Begin Available records

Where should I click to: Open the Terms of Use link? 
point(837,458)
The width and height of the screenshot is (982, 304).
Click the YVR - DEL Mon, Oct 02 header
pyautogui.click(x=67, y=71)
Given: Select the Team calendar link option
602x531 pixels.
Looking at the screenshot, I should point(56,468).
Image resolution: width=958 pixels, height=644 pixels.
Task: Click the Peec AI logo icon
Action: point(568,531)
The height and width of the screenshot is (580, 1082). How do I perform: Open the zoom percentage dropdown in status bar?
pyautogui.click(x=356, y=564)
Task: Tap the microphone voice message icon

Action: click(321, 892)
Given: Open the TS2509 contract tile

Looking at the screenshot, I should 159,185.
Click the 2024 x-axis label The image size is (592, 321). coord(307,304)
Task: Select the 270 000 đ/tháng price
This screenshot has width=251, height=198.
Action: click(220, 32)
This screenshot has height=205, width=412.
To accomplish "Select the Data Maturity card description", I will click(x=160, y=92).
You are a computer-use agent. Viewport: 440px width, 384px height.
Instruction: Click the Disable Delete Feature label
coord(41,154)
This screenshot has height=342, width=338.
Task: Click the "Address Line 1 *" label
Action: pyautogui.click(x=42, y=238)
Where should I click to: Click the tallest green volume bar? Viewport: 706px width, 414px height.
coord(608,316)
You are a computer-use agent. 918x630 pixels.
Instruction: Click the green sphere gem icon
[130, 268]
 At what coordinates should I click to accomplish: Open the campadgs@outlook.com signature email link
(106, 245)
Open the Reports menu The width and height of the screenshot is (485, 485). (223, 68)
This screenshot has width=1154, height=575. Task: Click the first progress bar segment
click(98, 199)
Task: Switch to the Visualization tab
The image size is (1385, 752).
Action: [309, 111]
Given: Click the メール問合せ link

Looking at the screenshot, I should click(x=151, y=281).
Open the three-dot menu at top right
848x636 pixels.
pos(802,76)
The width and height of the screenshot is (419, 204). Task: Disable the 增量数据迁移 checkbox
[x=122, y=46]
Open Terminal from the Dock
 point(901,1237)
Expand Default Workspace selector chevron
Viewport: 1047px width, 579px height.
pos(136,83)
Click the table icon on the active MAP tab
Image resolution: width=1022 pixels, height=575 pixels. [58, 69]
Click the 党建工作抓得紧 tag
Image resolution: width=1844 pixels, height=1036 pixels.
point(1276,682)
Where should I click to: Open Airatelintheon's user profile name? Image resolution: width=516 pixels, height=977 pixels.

End Available records

Copy out every record above word for word, keeping each line as it is.

_Solution to this problem_:
Where should I click to: Open the Terms of Use link? 
point(837,458)
The width and height of the screenshot is (982, 304).
Click the YVR - DEL Mon, Oct 02 header
pyautogui.click(x=67, y=71)
Given: Select the Team calendar link option
602x531 pixels.
Looking at the screenshot, I should point(56,468).
Image resolution: width=958 pixels, height=644 pixels.
Task: Click the Peec AI logo icon
Action: point(568,531)
The height and width of the screenshot is (580, 1082). How do I perform: Open the zoom percentage dropdown in status bar?
pyautogui.click(x=356, y=564)
Task: Tap the microphone voice message icon

Action: click(321, 892)
Given: Open the TS2509 contract tile

Looking at the screenshot, I should 159,185.
Click the 2024 x-axis label The image size is (592, 321). coord(307,304)
Task: Select the 270 000 đ/tháng price
This screenshot has width=251, height=198.
Action: click(220, 32)
This screenshot has height=205, width=412.
To accomplish "Select the Data Maturity card description", I will click(x=160, y=92).
You are a computer-use agent. Viewport: 440px width, 384px height.
Instruction: Click the Disable Delete Feature label
coord(41,154)
This screenshot has height=342, width=338.
Task: Click the "Address Line 1 *" label
Action: pyautogui.click(x=42, y=238)
Where should I click to: Click the tallest green volume bar? Viewport: 706px width, 414px height.
coord(608,316)
You are a computer-use agent. 918x630 pixels.
Instruction: Click the green sphere gem icon
[130, 268]
 At what coordinates should I click to accomplish: Open the campadgs@outlook.com signature email link
(106, 245)
Open the Reports menu The width and height of the screenshot is (485, 485). (223, 68)
This screenshot has width=1154, height=575. Task: Click the first progress bar segment
click(98, 199)
Task: Switch to the Visualization tab
The image size is (1385, 752).
Action: [309, 111]
Given: Click the メール問合せ link

Looking at the screenshot, I should click(x=151, y=281).
Open the three-dot menu at top right
848x636 pixels.
pos(802,76)
The width and height of the screenshot is (419, 204). Task: Disable the 增量数据迁移 checkbox
[x=122, y=46]
Open Terminal from the Dock
 point(901,1237)
Expand Default Workspace selector chevron
Viewport: 1047px width, 579px height.
pos(136,83)
Click the table icon on the active MAP tab
Image resolution: width=1022 pixels, height=575 pixels. [58, 69]
Click the 党建工作抓得紧 tag
Image resolution: width=1844 pixels, height=1036 pixels.
point(1276,682)
Where should I click to: Open Airatelintheon's user profile name? Image resolution: width=516 pixels, height=977 pixels.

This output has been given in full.